Histological analysis of the sciatic nerves of Tsg101 SC-null animals at postnatal days 15 and 21 revealed striking de- and dys-myelination ( Fig. 1 ). Toluidine blue-stained semi-thin cross sections showed reduced myelin, enlargement of the interstitial space, and presence of onion bulb structures in the sciatic nerves of Tsg101 SC-null mice by postnatal day 15 (P15, Fig. 1A-C ). The sciatic nerves of some Tsg101 SC-null animals had fewer, thinner myelin sheaths, while others showed an almost complete absence of myelin, as detected by toluidine blue staining on semithin sections ( Fig. 1A-C ) and immunohistochemistry for myelin basic protein (MBP) on paraffin sections ( Fig. 1D-F ). The myelination defects associated with loss of TSG101 were progressive, with the sciatic nerve of a P21 Tsg101 SC-null animal showing severe hypomyelination and presence of onion bulb formations, (Fig. G-H). Ultrathin electron micrograph (EM) analysis of P21 sciatic nerve cross-sections revealed axons with thin myelin sheaths and multiple cell layers adjacent to nucleus of Schwann cells. These “onion bulbs” comprise concentric layers of Schwann cell processes and connective tissue (collagen) arranged around axons and are consistent with multiple rounds of de- and remyelination (Iwata et al., 1998; Tracy et al., 2019; Webster et al., 1967) . This suggests that TSG101 is not essential for myelin production, but it is required for the maintenance of stable myelin sheaths. Schwann cell nuclei were still present by P21 and did not appear pyknotic ( Fig. 1F ), suggesting that loss of TSG101 did not disrupt myelination by triggering Schwann cell apoptosis.

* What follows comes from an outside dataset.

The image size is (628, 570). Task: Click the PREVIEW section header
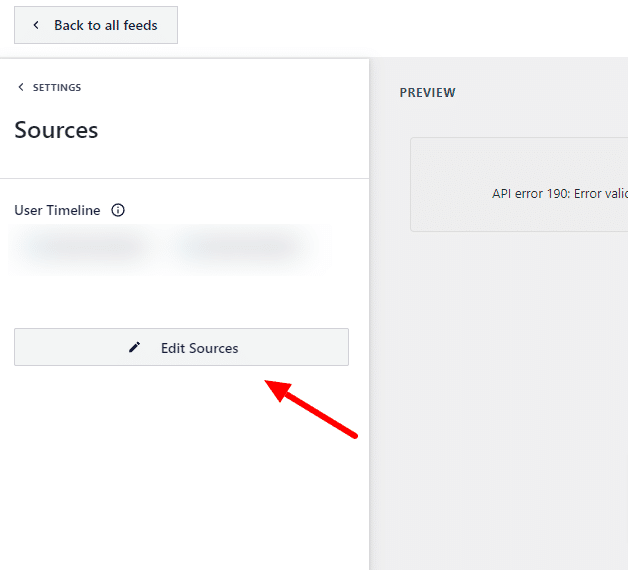[x=427, y=93]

As predicted, based on the differences observed in cellular phenotypes and EGF/EGFR degradation when TSG101 or HGS was depleted from mammalian cells by siRNA, the phenotype of Tsg101 SC-null mice was more severe than that observed in Hgs SC-null mice. Onion bulb formations are characteristic features in CMT1A and other demyelinating CMTs. Since TSG101 and ESCRT proteins are critical for endosomal sorting, their dysfunction could impair myelin production and turnover, exacerbating the cycles of demyelination and remyelination that contribute to onion bulb pathology. In the future, proteomic studies may shed light on the specific signaling pathways disrupted in Tsg101 SC-null that contribute to the severe peripheral neuropathy phenotype. The variable expressivity of myelination defects and survival of Tsg101 SC-null mice likely reflects their mixed genetic background (129S1/Sv x C57BL/6) and an effect of modifier genes, although inter-animal differences in P0-cre expression and Tsg101 deletion cannot be ruled out. Identifying the genes and pathways that influence disease severity in these mice could reveal druggable targets to treat some forms of CMT or other peripheral neuropathies.

Methods

Animals

All studies were approved by the McLaughlin Research Institute’s Institutional Animal Care and Use Committee and adhered to the Association for Assessment and Accreditation of Laboratory Animal Care guidelines. Mice homozygous for a Tsg101 conditional knockout allele (129X1/SvJ- Tsg101 tm1Kuw , referred to herein as Tsg101 fl ; RRID: MMRRC_037407-MU), in which exon 1 is flanked by a floxed neo cassette inserted approximately 3 kb upstream and a single loxP site inserted 230 bp into intron 1 (Wagner et al., 2003) , were mated to mice hemizygous for Tg(Mpz-cre)26Mes/J (obtained from the Jackson Laboratory and referred to herein as P0-cre; RRID: IMSR_JAX:017928). P0-cre transgenic mice express cre recombinase in Schwann cells, under the control of the myelin protein zero (P 0 , Mpz ) promoter, by embryonic day 14 (Feltri et al., 1999) . Tsg101 fl/+ ; P0-cre+ F1 offspring were backcrossed to Tsg101 fl/fl mice and Tsg101 fl/fl ; P0-cre+ and control ( Tsg101 fl/+ ; P0-cre+ and Tsg101 fl/fl ; P0-cre - neg ) pups were obtained from intercrossing N1 or N1F1 Tsg101fl/+; P0-cre+ x Tsg101 fl/fl ; P0-cre-neg sibs.

Histology

Sciatic nerve segments were sampled from approximately the same position for each animal. Contralateral nerves were either fixed in 4% buffered paraformaldehyde, for immunohistochemistry (IHC), or 2% buffered glutaraldehyde with postfixation in 1% osmium tetroxide (for semi- and ultra-thin sections).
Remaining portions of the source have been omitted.